Exercise: Return each of the entries below word for word.

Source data

____________________

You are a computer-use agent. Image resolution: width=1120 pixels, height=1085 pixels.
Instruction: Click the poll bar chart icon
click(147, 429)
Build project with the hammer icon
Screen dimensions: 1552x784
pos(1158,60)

____________________

Task output:
You are a computer-use agent. Image resolution: width=1120 pixels, height=1085 pixels.
Instruction: Click the poll bar chart icon
click(147, 429)
Build project with the hammer icon
Screen dimensions: 1552x784
pos(1158,60)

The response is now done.